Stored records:

>>>>

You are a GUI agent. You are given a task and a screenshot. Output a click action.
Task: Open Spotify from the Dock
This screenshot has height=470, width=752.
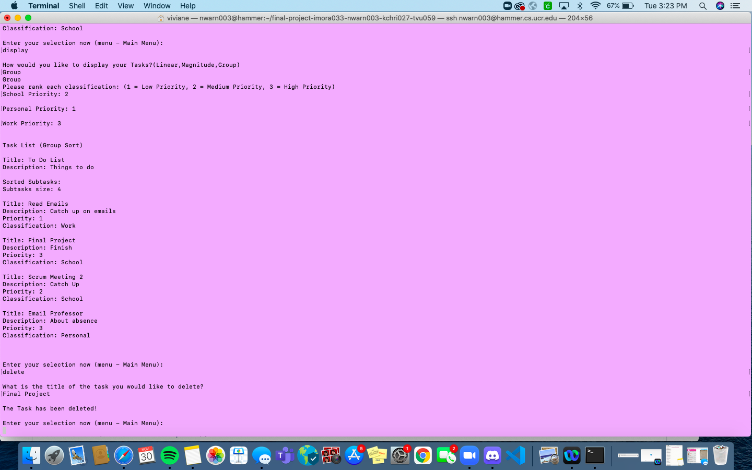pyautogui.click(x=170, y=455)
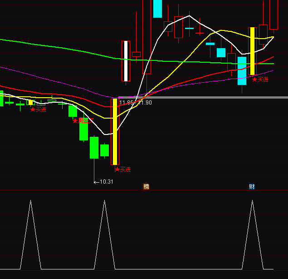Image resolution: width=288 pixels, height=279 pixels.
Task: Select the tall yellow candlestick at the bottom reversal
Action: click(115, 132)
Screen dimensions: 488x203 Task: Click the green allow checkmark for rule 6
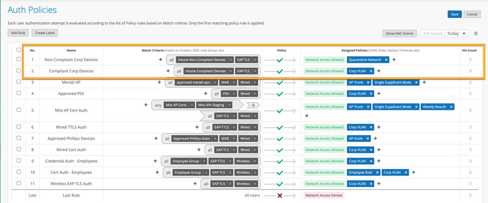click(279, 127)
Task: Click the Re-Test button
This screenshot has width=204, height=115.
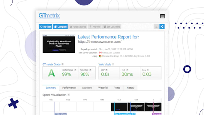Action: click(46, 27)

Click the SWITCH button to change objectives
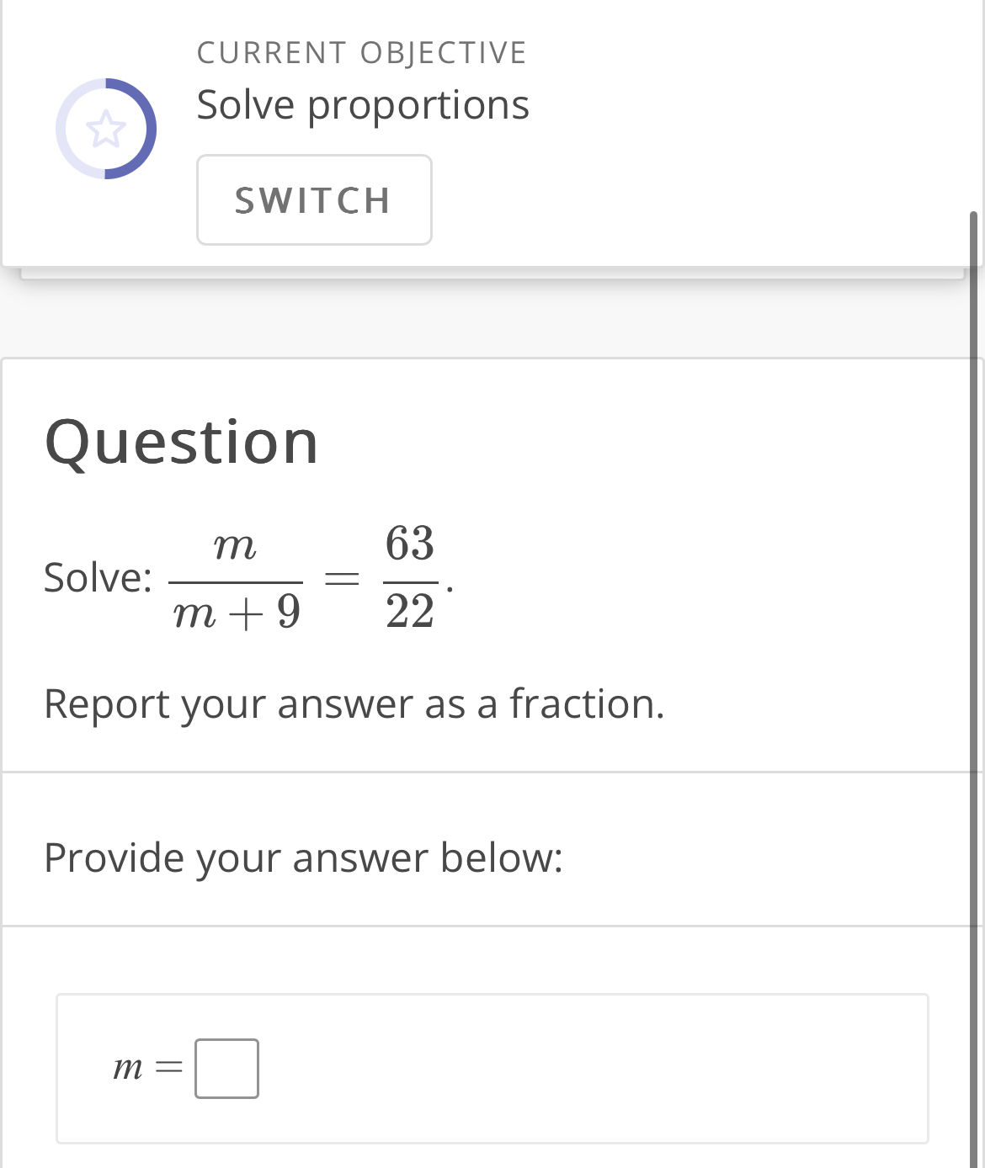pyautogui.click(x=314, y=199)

<<<<
>>>>

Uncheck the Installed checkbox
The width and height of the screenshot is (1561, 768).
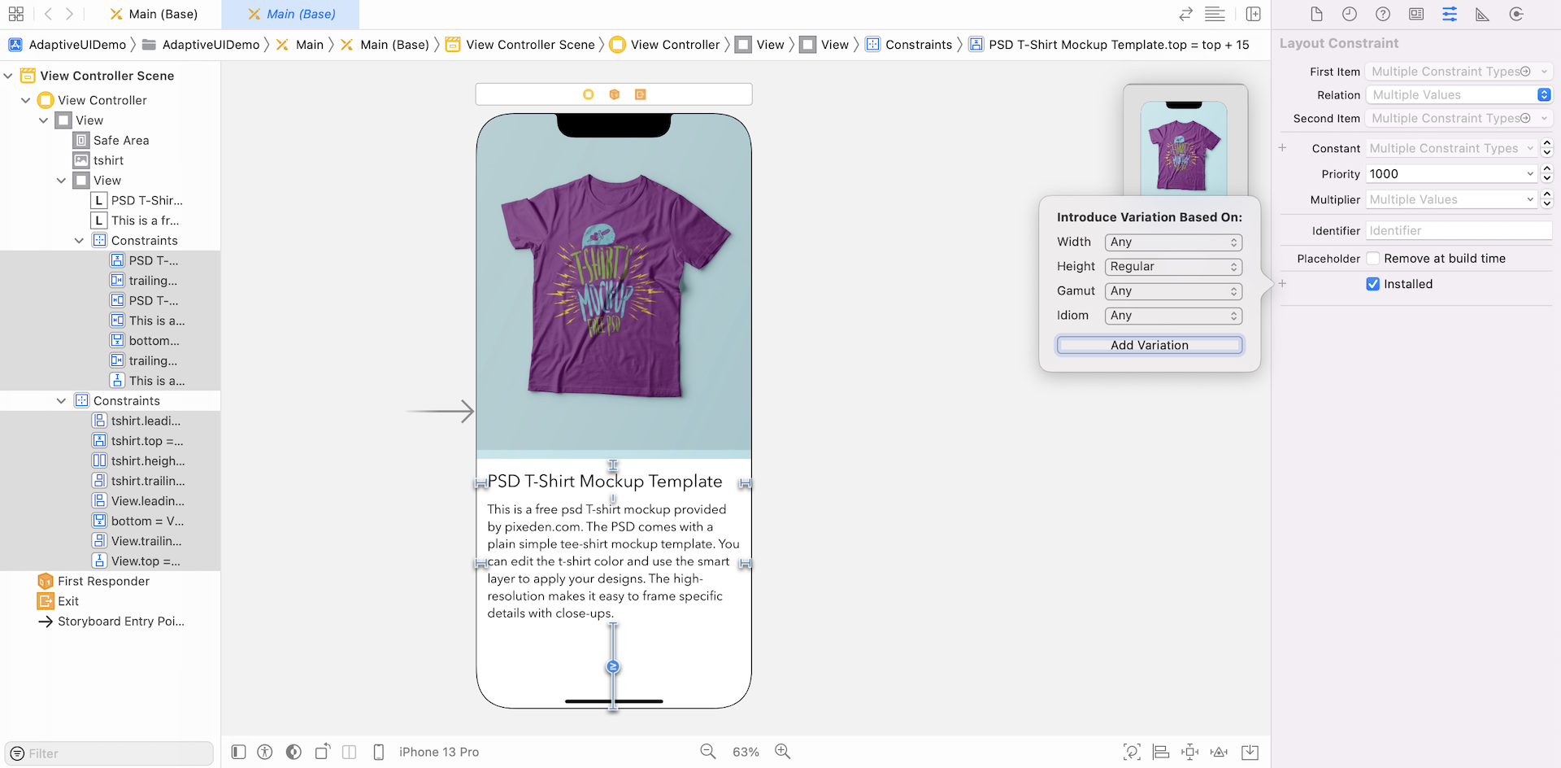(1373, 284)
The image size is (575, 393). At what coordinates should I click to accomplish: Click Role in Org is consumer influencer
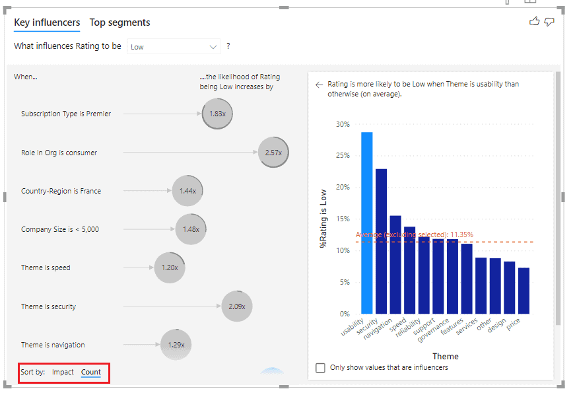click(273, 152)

<<<<
>>>>

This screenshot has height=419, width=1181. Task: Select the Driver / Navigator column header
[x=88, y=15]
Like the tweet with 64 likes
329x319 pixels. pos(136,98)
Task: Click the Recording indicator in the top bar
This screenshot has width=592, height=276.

<<<<

**EXERCISE GOAL:** Working from the data above, extract solely the lines from the one containing "You are a GUI" through the one containing "Task: Open Spotify from the Dock", exactly as they appear, both included.

**ANSWER TO THE PROBLEM:**
You are a GUI agent. You are given a task and a screenshot. Output a click action.
Task: Open Spotify from the Dock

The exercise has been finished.